Nope. Sorry. Something far more interesting is happening here.
It’s more like what famed screenwriter William Goldman once said of Hollywood: “Nobody knows anything.” I’ve argued before that Silicon Valley is more like Hollywood than people realize — VCs as producers, founders as directors, most everyone desperate for blockbuster hits — and the Valley today is like the Hollywood that Goldman was talking about, the Hollywood of the 1970s, when nobody knew what might become a hit and so an anarchic wave of auteurs flooded the scene, Spielberg and Lucas and Coppola and Easy Rider and even, God help us, Zardoz, because producers were throwing money at everything, because nobody knew anything.

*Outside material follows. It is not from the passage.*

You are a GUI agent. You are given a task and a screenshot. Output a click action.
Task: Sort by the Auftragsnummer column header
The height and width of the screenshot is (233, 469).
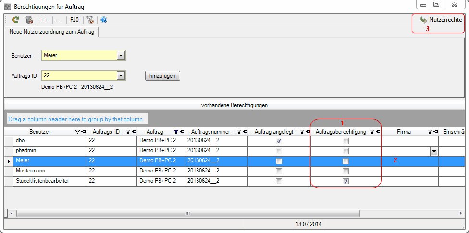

Let’s hope it stays that way. Because since then, Hollywood found formulas for success, and pretty much every tentpole movie follows them, and originality and auteur vision is mostly relegated to the indie circuit if and where it exists at all. I fear that the same may someday happen to the tech world; that now that the eyes of the entire world are upon us, the Bay Area has become the center of the universe, and hedge funds start dipping their feet into tech investing, the industry will find itself “growing up” and becoming staid and respectable, lionizing people in their 50s and 60s who have paid their dues rather than twentysomething CEOs with zero fucks to give and $19 billion — $345 million per employee! — to spend when they feel like it.
But while I may fear that outcome, it’s not actually what I expect. Au contraire. I think that instead of the tech industry being co-opted by bureaucrats, and politicans, and I-bankers, and other Serious People … it will co-opt them, and skew the whole world into its giddy circus of nonstop fast-forward ever-accelerating crazy unpredictable ridiculousness, and its surprisingly subversive results. I have a smug little suspicion that every would-be king and kingmaker who tries to take a bite out of the tech industry will instead find themselves unexpectedly devoured by us. Again, this is not always necessarily a good thing. But if nothing else, it promises to be awfully entertaining.